Politics from the sidelines: A deep dive into the political parties that have been formed this year

By Kate Plummer

Westminster Bridge and Parliament

(Picture: iStock/Getty Images)

Parliament has returned from recess. Politicians are brushing the sand off their suit trousers and swapping their sunglasses for spectacles as they return to the chamber for a new legislative term.

When parliament returns for the Autumn sitting it always does so with an unshakeable Back To School Vibe. Rumours of cabinet reshuffles chirrup through the press and “exciting” new policies are cooked up with all the vim of a Year 7 student committing to a new homework timetable. This year, it’s the National Insurance hike. Lucky us!

For those who sit outside the political mainstream, though, enthusiasm may be rather muted as they watch from the sidelines without Westminster representation. And, with more new challenger political parties being registered year on year, these sidelines are swelling.

According to data from the independent regulatory body the Electoral Commission, 34 new political parties have been successfully registered this year thus far. This is compared to 33 in the whole of 2020 and 32 in 2019.

A lot of these parties stand up for regional and local causes. Perhaps this is unsurprising given there were a huge number of local elections on 6 May, (delayed by a year because of Covid) in which the electorate were responsible for electing some 5,000 people as councillors, MPs in vacant constituencies and mayors and police and crime commissioners.

Andy Tree, leader of one such party, Whitehill & Bordon Community Party in Hampshire, founded his party in 2017 and it was officially registered with the Commission this year. He said they represent a “diverse” group of people to focus on local issues.

“I think that across the country it is ultra-local groups who do well, with residents giving their support to other local fellow residents - as an alternative to national party machines,” he says.

“On all our election literature we state: ‘You do not have to stop supporting the national party of your choice to vote for me/us locally’.”

Meanwhile, the Harmony Party aims to create a “federation of assemblies” responsible for decision making.

Rather than standing for ultra-local issues, other parties are intrinsically linked to the major supranational plot point of the last couple of years. Covid. Take Corbyn’s party – no not Jeremy, Piers - Let London Live for instance, which crashed and burned in the London Mayoral Elections in May on the universally derided and ambitious ‘Covid is a hoax’ ticket. See also: London Real and the Freedom Alliance.

Aside from Covid, other single issues have also garnered enough passion to warrant the formation of parties. The We Matter Party is the UK’s first black led political party, its website says, and campaigns against all discrimination.

Climate change has also been a galvanising issue. The Scottish eco devolution party was formed “to fill a gap in Scottish politics created by the Green Party’s support for independence…and harness the environmentalist votes that the Greens can’t obtain,” its leader James Clark says.

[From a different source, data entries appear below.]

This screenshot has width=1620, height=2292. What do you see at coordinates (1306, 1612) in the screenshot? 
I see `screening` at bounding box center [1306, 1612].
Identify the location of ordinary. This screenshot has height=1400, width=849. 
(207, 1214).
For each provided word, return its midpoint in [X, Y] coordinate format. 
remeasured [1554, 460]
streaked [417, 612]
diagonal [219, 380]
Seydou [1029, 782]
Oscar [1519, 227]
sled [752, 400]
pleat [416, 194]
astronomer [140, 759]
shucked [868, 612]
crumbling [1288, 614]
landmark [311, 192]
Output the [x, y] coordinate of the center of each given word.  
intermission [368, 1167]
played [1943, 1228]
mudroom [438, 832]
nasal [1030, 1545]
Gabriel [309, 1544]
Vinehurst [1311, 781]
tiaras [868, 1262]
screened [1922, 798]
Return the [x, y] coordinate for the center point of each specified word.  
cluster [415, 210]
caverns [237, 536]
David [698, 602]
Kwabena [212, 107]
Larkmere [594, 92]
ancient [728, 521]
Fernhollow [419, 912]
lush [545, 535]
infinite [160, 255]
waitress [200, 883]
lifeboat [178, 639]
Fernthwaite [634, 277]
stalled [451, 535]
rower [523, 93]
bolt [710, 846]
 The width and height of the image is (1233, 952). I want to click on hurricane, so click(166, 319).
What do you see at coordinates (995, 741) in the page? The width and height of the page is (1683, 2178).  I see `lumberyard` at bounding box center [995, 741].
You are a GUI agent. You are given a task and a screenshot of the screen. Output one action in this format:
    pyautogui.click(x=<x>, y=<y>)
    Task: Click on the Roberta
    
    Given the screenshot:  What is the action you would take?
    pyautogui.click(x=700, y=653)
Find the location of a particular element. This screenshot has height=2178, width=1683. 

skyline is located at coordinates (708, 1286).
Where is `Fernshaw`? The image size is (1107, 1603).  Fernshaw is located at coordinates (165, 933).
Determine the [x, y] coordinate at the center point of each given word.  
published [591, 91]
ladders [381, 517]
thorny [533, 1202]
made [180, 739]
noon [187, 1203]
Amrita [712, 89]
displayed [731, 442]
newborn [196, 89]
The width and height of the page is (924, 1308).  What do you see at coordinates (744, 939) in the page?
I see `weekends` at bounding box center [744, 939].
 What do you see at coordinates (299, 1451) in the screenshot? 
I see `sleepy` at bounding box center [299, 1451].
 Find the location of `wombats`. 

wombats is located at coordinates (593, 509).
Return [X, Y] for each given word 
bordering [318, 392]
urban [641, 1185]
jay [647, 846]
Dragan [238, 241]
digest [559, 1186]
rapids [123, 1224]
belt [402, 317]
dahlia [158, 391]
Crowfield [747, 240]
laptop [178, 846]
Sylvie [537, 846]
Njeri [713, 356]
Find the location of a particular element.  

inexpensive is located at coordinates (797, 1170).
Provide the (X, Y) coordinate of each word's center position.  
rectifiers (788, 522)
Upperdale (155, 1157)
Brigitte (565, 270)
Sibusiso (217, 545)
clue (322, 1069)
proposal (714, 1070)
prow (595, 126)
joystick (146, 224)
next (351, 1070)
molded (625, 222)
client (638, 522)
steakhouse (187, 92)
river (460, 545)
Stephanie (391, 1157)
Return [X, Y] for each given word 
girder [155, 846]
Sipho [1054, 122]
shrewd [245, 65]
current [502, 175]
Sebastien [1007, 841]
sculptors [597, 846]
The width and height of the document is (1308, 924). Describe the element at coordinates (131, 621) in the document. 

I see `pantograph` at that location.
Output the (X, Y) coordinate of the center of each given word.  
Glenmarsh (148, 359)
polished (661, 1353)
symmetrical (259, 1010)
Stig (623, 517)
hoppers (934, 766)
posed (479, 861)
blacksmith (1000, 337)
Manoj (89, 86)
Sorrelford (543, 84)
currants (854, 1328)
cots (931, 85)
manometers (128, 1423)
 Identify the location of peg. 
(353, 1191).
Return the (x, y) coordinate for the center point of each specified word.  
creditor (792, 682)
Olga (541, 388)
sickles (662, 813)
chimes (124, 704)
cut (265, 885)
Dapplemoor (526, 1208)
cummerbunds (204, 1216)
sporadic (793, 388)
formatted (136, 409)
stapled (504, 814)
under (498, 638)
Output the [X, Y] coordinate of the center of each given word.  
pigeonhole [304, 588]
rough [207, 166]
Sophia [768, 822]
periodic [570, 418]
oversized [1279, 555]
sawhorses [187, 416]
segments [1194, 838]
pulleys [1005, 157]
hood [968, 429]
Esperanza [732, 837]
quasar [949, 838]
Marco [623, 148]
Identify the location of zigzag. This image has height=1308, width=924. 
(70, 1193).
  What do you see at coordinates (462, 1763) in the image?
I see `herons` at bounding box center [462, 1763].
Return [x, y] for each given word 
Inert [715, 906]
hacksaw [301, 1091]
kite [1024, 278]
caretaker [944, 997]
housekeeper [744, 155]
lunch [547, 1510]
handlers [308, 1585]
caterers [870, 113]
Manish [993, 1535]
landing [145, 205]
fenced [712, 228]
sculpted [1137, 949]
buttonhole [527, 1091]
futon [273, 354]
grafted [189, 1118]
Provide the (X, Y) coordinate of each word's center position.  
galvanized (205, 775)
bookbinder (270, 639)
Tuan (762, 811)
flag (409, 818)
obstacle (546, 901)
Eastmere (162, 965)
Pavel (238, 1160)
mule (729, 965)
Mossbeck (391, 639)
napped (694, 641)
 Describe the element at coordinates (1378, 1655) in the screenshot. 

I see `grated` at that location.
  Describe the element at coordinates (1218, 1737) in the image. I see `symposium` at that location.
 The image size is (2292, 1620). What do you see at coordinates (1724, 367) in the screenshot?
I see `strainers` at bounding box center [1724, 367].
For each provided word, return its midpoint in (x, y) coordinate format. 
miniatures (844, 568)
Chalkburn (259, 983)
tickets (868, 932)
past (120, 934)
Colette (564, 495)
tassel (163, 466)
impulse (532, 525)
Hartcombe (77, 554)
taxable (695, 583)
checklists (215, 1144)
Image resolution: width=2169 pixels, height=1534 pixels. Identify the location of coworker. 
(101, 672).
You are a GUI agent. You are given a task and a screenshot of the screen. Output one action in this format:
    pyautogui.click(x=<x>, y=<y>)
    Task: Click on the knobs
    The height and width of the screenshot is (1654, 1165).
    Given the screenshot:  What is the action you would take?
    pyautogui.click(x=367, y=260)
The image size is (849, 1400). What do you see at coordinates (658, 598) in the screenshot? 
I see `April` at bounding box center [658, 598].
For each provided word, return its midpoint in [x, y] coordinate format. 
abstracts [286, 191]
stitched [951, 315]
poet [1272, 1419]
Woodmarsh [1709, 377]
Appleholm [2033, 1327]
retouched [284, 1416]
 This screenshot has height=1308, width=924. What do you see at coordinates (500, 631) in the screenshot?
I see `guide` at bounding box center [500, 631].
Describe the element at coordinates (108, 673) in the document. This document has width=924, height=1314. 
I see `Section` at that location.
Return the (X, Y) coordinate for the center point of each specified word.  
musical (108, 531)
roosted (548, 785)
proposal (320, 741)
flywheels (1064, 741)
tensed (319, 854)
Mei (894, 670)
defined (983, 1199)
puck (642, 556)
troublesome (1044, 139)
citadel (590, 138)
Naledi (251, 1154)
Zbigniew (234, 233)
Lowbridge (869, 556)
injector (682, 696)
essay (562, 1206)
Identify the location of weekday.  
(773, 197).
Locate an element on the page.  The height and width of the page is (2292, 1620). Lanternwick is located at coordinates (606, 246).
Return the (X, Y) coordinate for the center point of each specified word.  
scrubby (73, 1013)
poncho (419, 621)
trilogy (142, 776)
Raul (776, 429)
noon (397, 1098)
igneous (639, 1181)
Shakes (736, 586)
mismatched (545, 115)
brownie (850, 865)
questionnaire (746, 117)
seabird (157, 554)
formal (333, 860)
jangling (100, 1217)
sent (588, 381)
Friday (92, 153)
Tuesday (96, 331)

It wishes to combat climate change while keeping Scotland in the union with more devolution and seeks to do so by putting pressure on larger parties and “tactically supporting the lesser of evils”.

“We think that the union stands a far better chance of survival if the devolved nations are given more autonomy than they already have and are not treated as insignificant minorities within an England dominated UK,” he says.

The Breakthrough Party, on the other hand, was formed as a new left-wing group in opposition to Sir Keir Starmer’s leadership of the Labour Party.

Founder Alex Mays says after Starmer became leader: “I knew this wasn’t the party for me anymore, but I still wanted to do something. I looked around to see if any party had filled this huge vacuum that had emerged on the left, but I couldn’t find one. So, I thought, why not try and start one?

“I started chatting to friends about the idea, this branched out to friends of friends and in the space of seven months it snowballed. We have hundreds of members and supporters, a really strong presence on social media, we stood in a by-election and are now establishing regional branches to organise in communities up and down the country”

The party stands for proportional representation, achieving net zero carbon and ending the housing crisis, among other policy offerings. It now has one councillor, Samantha Cooper in Keighley town, who defected from the Labour Party.

May adds: “Young people are not apathetic about politics, but they are looking for a political movement that represents their economic interests and social values against the conservatism of the status quo.

Explaining why so many new parties are being launched, Paul Webb, Professor of Politics at the University of Sussex, said new political issues are not covered by existing parties.

He said: "One of the key reasons for the formation of new parties in Europe highlighted by research is the emergence of new political issues that cut across and do not easily fit existing patterns of party politics.

"Over the time this has included the emergence of Scottish and Welsh nationalist politics after the 1960s, or Green and environmental politics after the 1970s, and radical right populist politics after the 1980s.”

With politicians taking their seats in the Commons once more to shout “hear hear” and pass or block new legislation, a growing number of people will watch with discontent, believing smaller parties can represent them far better than Labour or the Tories can. Whether they eventually enter the chamber themselves and make change from the inside, or stay firmly on the sidelines, is a matter for time to decide.